Oat milk seems to be taking the world by storm right now. It’s become the trendiest dairy-milk alternative out there, frothing everyone’s latte, while almond milk’s been left by the wayside. But what gives this milk the right to bully the others? With all the dairy-free choices out there, is it really the leader of the pack?
Let’s put taste preference aside and look at the health benefits and how it compares to its non-dairy competitors.

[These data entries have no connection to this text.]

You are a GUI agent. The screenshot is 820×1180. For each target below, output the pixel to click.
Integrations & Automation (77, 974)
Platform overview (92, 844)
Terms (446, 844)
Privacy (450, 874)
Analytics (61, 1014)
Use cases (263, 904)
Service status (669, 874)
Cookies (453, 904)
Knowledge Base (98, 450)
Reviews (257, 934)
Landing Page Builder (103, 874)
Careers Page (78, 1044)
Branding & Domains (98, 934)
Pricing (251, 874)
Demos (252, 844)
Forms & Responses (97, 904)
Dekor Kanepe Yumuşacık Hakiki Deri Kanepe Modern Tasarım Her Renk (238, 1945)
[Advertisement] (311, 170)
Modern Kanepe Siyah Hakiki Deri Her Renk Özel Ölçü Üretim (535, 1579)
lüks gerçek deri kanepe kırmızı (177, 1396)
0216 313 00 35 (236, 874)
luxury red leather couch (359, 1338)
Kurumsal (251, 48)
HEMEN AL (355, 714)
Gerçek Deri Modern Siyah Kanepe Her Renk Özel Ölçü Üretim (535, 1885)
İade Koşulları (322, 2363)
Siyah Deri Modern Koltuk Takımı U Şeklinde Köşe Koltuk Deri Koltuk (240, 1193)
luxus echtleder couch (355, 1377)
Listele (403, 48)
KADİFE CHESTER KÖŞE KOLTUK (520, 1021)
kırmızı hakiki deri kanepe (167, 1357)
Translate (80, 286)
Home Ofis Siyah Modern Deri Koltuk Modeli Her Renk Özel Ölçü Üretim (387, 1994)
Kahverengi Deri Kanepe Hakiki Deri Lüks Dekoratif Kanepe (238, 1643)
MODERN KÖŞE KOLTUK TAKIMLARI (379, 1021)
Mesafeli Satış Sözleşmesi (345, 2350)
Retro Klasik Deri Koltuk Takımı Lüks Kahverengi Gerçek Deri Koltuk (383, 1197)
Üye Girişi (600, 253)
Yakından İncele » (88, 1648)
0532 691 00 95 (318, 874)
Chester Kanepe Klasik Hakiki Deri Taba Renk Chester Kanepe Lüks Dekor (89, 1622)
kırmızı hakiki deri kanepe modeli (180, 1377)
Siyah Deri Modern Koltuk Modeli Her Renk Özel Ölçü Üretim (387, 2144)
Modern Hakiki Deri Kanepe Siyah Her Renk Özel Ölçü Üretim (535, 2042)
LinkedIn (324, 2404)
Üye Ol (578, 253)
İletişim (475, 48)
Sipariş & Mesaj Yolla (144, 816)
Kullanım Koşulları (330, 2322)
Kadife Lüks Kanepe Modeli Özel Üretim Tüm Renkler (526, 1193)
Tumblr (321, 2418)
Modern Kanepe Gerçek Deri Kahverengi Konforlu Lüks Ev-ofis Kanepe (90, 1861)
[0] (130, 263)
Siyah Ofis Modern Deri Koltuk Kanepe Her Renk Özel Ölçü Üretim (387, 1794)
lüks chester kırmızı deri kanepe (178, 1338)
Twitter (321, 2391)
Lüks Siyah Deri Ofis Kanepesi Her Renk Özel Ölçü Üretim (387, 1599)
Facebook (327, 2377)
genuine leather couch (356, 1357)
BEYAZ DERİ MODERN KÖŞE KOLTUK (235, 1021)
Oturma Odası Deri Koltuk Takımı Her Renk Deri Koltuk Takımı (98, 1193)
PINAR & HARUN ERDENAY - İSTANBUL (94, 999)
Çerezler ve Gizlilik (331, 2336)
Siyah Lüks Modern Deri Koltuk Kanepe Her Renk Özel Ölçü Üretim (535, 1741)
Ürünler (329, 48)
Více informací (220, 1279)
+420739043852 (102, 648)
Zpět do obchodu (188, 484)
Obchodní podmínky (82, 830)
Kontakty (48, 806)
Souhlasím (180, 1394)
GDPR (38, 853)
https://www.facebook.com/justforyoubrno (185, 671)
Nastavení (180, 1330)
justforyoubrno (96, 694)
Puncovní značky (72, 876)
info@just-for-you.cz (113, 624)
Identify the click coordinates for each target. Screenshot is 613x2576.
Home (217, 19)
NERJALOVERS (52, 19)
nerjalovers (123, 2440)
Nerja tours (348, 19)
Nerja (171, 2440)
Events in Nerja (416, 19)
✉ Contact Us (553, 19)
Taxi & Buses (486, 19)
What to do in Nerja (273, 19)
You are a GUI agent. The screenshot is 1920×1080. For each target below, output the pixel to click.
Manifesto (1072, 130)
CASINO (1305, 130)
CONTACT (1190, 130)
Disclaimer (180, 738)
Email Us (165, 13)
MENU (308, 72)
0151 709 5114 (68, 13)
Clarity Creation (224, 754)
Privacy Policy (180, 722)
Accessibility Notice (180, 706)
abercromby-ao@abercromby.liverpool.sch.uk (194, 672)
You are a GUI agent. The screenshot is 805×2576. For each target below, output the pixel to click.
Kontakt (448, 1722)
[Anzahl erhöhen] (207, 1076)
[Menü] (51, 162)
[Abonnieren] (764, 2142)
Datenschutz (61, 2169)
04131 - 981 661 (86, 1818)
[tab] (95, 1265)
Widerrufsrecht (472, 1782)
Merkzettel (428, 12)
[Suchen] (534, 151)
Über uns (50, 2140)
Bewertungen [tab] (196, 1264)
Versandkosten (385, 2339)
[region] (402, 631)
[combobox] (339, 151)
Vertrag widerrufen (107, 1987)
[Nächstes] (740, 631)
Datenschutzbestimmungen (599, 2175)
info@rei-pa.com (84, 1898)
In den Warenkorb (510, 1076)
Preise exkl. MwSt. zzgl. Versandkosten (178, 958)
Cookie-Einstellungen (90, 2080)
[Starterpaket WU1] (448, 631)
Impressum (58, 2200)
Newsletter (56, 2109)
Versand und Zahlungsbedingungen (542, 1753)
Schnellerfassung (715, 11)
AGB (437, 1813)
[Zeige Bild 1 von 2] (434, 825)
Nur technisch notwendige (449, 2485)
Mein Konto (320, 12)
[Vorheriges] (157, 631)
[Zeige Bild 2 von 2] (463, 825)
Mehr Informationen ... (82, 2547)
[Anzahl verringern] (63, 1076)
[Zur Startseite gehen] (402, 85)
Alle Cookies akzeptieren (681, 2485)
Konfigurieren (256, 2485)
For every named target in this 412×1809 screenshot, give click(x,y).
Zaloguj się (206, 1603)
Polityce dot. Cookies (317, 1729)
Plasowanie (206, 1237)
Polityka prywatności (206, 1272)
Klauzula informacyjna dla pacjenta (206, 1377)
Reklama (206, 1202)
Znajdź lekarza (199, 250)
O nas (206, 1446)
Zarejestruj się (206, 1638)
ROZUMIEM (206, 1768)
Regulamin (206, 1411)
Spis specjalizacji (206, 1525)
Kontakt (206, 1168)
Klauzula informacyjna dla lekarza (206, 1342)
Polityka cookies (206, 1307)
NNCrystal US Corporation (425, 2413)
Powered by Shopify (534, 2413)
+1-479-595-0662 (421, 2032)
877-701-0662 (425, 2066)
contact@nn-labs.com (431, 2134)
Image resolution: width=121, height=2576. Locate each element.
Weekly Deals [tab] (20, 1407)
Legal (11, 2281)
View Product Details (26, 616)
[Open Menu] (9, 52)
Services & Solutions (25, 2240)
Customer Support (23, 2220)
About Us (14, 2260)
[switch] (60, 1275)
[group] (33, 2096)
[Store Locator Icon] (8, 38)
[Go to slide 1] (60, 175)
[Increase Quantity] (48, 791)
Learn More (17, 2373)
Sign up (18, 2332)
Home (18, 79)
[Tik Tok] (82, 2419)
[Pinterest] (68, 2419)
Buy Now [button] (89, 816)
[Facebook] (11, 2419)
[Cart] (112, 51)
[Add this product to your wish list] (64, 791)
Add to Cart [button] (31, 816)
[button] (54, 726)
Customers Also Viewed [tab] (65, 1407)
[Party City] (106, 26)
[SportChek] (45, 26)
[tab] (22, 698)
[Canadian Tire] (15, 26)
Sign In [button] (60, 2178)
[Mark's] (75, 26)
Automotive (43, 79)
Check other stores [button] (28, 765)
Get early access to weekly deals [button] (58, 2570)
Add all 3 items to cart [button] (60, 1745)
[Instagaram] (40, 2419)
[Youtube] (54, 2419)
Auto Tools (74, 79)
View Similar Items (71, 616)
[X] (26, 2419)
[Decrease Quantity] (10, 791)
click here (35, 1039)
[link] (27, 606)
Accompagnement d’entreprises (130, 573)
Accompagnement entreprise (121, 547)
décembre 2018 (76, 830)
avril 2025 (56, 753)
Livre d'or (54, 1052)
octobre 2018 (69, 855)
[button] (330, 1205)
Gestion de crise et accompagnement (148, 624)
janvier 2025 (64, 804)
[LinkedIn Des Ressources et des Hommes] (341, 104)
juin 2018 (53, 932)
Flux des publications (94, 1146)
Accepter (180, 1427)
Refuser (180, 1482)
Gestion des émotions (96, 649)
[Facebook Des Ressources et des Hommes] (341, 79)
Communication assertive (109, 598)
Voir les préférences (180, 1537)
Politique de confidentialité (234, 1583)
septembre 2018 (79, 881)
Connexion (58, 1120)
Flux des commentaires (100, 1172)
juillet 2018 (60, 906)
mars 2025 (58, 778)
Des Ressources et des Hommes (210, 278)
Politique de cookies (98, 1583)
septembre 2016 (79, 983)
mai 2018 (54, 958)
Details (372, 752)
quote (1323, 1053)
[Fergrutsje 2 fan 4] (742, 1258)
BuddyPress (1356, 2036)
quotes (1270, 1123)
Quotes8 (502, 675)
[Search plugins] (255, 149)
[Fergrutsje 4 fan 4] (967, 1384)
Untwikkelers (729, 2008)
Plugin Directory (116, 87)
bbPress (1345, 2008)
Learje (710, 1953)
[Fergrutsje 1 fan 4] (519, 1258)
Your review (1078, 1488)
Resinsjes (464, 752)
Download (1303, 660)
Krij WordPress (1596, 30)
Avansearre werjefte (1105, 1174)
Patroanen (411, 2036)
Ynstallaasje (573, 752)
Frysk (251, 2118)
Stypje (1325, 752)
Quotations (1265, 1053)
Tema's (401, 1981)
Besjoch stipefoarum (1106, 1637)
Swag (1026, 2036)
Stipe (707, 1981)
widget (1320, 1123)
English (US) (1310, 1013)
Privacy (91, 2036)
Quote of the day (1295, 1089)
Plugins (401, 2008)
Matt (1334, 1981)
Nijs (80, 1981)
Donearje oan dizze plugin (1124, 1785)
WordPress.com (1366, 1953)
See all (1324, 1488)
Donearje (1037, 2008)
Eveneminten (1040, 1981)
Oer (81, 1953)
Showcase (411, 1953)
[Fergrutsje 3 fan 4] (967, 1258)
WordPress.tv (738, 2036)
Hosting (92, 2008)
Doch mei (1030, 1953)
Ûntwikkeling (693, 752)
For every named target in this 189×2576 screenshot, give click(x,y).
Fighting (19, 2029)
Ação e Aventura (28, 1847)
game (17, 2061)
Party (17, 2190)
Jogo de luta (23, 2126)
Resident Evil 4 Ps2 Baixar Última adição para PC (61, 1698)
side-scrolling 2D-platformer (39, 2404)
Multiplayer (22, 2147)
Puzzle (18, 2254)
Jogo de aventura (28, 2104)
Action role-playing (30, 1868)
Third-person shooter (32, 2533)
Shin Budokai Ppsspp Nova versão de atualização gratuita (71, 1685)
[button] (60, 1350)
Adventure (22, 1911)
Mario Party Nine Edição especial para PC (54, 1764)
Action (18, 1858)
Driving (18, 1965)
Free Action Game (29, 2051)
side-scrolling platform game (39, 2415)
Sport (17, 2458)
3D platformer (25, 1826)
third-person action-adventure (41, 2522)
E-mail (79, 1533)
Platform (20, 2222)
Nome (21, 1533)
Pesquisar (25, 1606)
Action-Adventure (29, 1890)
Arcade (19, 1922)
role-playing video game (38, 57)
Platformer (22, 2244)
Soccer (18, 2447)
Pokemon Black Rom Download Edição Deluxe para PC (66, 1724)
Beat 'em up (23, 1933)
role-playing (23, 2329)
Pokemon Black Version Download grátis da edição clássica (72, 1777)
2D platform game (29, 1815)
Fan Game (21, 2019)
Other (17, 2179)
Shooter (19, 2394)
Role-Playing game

Oat milk, a vegan, gluten-free dairy alternative, is a blend of carbs/sugar, some fibre, and protein––really not much different from nut milk, coconut milk, rice milk, etc. All of these milk alternatives, however, are enriched with other nutrients that make them a bit more worthwhile to drink. Most of the “health benefits” from these milks come from these added nutrients, not the product itself (best to be aware of this if you decide to make your own nut or oat milk). Oat milk also boasts an emulsifier, rapeseed oil, most commonly. Rapeseed oil is sometimes called canola oil but the two are not necessarily the same; it depends on the oil’s Euric acid content. This type of oil has been controversial for some time––health concerns exist, even with the improvements made to it, such as ensuring that it’s non-GMO.
It’s believed that oak milk boosts immunity because of the added vitamins A and D. There’s also a nutrient in oat milk called beta glucan, which is said to lower cholesterol. In fact, a few studies note that drinking it over a period of four to six weeks lowers both our LDL (bad cholesterol) and our total cholesterol. This is compared to drinking rice milk, specifically, so please do not think that results are in relation to any medical treatments. It also apparently strengthens bones, but again, because of its added nutrients, not because of the milk itself.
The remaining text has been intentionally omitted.